Kaltengtoday.com, Palangka Raya – Rencana Pemerintah untuk merevisi harga bahan bakar minyak (BBM) dinilai sebagai sebuah keniscayaan yang mau tidak mau harus dilakukan. Karena harga minyak dunia yang saat ini telah jauh melambung tinggi.
Di lain pihak, salah satu dampaknya adalah subsidi terhadap BBM yang harus dikucurkan Pemerintah pun terus membengkak. Alokasi subsidi energi sebesar Rp 502,4 triliun, ternyata masih kurang dan perlu disiapkan penambahan Rp 195,6 triliun hingga akhir tahun ini.
Karena itu menurut mantan Anggota DPR RI asal Kalimantan Tengah, Hang Ali Saputra Syah Pahan, rencana Pemerintah menaikkan harga BBM untuk menutupi bengkaknya subsidi tersebut adalah langkah yang mau tidak mau harus dilakukan.
Baca juga : Komisi I DPRD Kotim Dorong Pembenahan Distribusi BBM Bersubdi
“Rencana Pemerintah menaikkan harga BBM ini adalah kondisi yang mau tidak mau, tepat tidak tepat, itu adalah salah satu upaya yang terbaik dari yang terburuk,” tegas Hang Ali, Minggu (28/8/2022).

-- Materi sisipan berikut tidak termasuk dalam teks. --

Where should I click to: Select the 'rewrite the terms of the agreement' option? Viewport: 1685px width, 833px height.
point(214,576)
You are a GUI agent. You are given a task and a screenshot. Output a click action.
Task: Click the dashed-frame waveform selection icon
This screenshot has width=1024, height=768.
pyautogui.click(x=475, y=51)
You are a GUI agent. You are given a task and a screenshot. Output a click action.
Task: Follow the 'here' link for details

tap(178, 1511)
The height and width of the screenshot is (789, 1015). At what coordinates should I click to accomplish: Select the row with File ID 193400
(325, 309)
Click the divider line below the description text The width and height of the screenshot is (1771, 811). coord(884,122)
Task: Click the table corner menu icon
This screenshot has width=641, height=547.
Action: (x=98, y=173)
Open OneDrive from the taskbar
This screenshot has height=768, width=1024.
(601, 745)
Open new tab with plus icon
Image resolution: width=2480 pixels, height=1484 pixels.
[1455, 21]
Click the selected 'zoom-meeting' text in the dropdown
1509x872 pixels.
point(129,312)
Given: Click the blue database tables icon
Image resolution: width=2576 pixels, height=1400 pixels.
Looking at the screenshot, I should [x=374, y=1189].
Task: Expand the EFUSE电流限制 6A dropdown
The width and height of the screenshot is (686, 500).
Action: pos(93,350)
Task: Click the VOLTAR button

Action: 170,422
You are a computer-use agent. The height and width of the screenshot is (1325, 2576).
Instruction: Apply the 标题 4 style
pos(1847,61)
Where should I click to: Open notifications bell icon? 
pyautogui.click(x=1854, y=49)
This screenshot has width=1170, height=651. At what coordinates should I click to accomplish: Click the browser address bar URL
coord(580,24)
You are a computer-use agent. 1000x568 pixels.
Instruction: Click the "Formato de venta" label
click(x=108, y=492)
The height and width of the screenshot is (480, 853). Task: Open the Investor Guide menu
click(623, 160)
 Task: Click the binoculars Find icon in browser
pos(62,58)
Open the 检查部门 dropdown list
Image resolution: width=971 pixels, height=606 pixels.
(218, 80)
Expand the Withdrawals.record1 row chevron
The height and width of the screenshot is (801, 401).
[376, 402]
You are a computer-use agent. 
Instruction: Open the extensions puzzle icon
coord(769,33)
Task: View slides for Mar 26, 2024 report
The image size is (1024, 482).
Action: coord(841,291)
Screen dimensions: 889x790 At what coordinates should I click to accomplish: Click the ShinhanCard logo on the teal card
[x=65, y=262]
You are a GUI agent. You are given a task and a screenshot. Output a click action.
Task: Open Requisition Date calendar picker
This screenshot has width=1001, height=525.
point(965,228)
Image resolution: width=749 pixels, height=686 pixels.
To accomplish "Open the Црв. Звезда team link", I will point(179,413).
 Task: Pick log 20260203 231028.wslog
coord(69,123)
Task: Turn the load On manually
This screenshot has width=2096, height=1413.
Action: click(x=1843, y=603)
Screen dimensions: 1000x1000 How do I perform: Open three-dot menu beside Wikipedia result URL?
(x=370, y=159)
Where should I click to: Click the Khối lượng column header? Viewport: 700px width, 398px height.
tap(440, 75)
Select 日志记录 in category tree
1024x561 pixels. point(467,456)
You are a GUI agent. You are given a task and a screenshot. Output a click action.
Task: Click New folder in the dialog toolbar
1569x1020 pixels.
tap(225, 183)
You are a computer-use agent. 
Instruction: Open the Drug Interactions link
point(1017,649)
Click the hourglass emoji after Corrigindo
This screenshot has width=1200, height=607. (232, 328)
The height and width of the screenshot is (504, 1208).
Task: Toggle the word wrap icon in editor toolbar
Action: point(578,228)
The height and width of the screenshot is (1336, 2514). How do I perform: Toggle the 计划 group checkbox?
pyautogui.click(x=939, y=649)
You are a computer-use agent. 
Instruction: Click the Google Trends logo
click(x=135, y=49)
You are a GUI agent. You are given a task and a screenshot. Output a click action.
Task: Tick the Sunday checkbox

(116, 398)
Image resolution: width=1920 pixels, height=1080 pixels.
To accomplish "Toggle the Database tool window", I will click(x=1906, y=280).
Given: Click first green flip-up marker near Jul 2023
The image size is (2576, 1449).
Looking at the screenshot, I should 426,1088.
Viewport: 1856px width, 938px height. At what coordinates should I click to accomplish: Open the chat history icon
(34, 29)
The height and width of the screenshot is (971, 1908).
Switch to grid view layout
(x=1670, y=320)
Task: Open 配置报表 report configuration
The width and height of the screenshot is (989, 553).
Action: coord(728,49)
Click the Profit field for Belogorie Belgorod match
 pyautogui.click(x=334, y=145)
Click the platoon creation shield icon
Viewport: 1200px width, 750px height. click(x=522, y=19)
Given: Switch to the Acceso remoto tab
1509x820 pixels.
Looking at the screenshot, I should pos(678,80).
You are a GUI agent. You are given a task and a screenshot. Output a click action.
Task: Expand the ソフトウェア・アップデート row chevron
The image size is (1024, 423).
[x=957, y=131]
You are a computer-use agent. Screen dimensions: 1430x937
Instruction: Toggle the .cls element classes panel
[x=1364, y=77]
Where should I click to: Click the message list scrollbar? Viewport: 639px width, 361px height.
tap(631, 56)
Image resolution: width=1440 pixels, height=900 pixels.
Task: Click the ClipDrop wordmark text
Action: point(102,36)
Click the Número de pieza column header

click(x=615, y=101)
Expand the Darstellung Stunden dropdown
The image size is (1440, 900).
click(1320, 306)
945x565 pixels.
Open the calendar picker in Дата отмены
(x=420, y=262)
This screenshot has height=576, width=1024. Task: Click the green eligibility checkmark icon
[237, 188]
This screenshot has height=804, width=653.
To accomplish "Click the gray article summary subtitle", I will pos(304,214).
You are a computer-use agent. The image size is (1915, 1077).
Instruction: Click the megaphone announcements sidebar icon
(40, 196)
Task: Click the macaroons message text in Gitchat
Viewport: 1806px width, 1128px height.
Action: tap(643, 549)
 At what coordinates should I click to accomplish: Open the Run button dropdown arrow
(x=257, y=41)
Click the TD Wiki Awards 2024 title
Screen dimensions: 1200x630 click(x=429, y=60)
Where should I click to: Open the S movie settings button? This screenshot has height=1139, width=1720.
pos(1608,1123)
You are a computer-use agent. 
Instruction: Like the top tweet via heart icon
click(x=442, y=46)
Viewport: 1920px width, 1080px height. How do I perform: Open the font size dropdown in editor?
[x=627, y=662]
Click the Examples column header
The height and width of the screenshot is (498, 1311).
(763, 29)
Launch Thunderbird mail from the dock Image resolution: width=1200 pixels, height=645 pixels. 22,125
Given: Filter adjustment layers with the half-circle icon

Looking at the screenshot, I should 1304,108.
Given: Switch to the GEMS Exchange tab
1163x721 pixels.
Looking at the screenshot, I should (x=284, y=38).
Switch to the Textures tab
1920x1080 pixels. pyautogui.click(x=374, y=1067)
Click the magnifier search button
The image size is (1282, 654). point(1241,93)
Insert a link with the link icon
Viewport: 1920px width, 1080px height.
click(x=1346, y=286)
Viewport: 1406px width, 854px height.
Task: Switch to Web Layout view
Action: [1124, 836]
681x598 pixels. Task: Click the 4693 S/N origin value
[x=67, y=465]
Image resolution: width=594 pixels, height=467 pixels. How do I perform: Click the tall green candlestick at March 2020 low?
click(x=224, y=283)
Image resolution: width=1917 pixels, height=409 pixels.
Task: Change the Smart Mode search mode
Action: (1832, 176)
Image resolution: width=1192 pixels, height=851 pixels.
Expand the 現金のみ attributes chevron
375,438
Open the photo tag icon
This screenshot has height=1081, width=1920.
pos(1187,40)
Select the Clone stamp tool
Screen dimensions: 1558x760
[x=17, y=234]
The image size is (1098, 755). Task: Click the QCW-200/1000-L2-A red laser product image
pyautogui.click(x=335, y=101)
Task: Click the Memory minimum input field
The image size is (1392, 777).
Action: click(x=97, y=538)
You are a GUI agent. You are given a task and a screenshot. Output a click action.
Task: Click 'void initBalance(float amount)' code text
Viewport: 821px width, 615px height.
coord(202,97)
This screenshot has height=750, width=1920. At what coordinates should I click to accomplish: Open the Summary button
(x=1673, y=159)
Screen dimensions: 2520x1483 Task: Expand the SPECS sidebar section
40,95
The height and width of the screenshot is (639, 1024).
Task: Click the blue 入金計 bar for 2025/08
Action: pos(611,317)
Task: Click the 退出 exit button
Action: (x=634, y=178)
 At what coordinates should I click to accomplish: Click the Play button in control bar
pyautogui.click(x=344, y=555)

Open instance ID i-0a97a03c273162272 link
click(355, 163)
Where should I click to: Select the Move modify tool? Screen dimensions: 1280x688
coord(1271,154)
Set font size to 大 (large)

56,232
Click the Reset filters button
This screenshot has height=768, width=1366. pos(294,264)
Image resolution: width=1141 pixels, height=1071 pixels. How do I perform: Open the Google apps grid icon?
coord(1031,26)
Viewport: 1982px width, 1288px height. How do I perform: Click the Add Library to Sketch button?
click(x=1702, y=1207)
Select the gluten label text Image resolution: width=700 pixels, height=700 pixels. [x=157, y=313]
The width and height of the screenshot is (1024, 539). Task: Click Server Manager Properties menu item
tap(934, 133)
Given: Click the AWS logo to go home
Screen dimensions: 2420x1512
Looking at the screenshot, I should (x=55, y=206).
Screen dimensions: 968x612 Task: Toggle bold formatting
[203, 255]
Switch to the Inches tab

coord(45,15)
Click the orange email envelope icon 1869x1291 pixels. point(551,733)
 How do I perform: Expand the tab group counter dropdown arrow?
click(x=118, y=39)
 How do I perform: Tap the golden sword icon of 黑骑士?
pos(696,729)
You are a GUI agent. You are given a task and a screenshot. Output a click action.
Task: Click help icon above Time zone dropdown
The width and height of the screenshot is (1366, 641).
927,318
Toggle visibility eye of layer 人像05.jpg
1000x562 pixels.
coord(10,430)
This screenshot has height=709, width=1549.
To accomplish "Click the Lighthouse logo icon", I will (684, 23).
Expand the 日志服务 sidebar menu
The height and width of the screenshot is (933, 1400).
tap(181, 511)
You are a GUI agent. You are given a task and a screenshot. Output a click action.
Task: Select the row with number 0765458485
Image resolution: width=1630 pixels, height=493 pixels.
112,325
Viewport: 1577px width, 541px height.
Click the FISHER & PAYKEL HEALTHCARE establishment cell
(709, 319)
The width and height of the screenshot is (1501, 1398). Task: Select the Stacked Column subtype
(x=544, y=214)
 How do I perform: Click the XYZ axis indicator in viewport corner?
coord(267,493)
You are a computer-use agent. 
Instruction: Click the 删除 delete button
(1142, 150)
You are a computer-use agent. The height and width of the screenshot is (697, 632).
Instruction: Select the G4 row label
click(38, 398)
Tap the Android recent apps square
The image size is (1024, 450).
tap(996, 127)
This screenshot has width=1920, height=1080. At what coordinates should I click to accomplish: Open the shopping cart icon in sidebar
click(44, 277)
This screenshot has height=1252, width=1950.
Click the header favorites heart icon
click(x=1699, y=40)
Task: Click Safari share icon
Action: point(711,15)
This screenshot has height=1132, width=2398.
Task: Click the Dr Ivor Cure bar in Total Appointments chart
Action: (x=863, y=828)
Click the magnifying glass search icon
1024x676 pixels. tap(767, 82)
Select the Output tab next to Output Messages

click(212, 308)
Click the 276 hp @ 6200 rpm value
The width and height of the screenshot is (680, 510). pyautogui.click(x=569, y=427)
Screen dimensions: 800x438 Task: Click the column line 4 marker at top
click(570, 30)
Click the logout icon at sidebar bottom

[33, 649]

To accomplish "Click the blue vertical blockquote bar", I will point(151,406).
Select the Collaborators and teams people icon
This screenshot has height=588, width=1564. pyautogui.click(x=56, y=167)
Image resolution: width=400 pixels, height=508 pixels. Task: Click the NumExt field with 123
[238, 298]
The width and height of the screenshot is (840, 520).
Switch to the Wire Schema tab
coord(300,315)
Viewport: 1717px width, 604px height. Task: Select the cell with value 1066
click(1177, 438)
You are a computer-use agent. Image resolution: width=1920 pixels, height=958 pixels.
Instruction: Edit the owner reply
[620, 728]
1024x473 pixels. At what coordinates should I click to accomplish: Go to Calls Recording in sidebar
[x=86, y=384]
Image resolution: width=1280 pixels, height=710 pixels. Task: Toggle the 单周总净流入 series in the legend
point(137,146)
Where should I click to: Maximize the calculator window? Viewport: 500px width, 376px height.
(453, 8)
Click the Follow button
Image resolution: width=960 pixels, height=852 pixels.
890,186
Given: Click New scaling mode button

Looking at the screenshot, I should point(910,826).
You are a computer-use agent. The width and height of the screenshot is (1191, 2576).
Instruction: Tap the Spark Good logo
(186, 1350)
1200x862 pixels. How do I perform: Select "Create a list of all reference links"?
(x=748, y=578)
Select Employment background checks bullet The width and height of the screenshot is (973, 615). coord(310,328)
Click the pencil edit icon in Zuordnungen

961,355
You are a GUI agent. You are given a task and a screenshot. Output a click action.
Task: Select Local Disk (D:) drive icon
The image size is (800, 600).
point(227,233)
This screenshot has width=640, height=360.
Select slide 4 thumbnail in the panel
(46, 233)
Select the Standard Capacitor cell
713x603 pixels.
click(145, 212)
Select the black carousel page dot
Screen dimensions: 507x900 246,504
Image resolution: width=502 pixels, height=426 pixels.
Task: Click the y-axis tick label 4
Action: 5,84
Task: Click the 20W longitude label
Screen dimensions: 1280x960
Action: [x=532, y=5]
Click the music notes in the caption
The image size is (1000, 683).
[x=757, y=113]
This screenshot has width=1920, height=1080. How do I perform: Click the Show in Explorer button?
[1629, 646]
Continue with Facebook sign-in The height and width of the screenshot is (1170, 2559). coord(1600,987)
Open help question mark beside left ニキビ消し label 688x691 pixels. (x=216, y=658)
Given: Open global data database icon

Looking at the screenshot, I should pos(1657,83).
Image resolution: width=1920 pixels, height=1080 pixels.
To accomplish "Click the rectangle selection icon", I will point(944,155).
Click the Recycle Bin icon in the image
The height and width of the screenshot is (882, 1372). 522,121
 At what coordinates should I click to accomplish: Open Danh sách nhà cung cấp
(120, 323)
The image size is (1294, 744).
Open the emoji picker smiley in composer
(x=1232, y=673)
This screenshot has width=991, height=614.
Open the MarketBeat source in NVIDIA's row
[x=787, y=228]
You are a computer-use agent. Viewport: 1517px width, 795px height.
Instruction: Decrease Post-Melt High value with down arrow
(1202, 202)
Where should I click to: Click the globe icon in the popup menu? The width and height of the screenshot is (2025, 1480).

Latar belakang rencana kenaikan harga BBM ini, ungkap Hang Ali, harus dipahami secara logis semua pihak. Saat penyusunan APBN yang salah satunya menetapkan besaran subsidi energi termasuk di dalamnya subsidi BBM, Pemerintah telah memperhitungkan berdasarkan harga saat itu.
Namun dalam perkembangannya, gejolak ekonomi dunia yang terjadi mengakibatkan banyak perhitungan yang jauh melebihi perkiraan, termasuk harga minyak dunia yang melonjak sangat tinggi.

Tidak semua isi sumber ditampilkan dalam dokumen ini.